begin

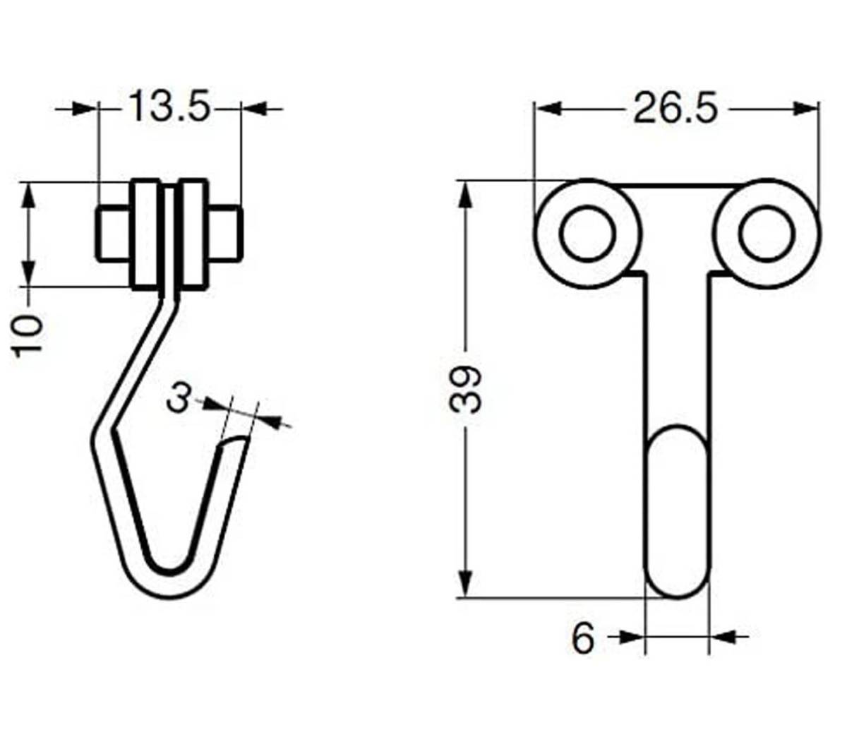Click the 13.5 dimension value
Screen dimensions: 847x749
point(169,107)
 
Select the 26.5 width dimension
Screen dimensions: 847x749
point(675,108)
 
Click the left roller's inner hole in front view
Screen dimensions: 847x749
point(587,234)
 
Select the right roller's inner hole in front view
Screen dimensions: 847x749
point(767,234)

end
begin

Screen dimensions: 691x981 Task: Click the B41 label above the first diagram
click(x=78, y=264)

end
begin

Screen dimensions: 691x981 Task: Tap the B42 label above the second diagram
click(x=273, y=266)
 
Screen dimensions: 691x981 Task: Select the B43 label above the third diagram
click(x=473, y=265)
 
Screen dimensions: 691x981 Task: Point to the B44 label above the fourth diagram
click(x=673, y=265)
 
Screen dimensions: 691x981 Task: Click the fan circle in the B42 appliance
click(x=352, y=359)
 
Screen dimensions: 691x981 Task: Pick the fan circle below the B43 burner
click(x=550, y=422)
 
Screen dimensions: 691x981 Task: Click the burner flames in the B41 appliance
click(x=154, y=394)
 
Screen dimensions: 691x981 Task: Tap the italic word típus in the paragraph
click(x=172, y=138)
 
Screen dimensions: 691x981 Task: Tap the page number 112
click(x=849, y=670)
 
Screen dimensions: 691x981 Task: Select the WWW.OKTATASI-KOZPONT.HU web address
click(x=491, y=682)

end

* **Exercise task**
Please rescale the stretch of records from the line containing "Click the 13.5 dimension value" through the line containing "point(767,234)", both ends included, and reproduce every line with the requests unchanged. Multiply each answer's point coordinates by 2.05, round to whole numbers with halves rounded up, and leave the pictures out.

* **Task response**
Click the 13.5 dimension value
Screen dimensions: 847x749
point(346,219)
 
Select the 26.5 width dimension
Screen dimensions: 847x749
point(1384,221)
 
Click the left roller's inner hole in front view
Screen dimensions: 847x749
point(1203,480)
 
Select the right roller's inner hole in front view
Screen dimensions: 847x749
point(1572,480)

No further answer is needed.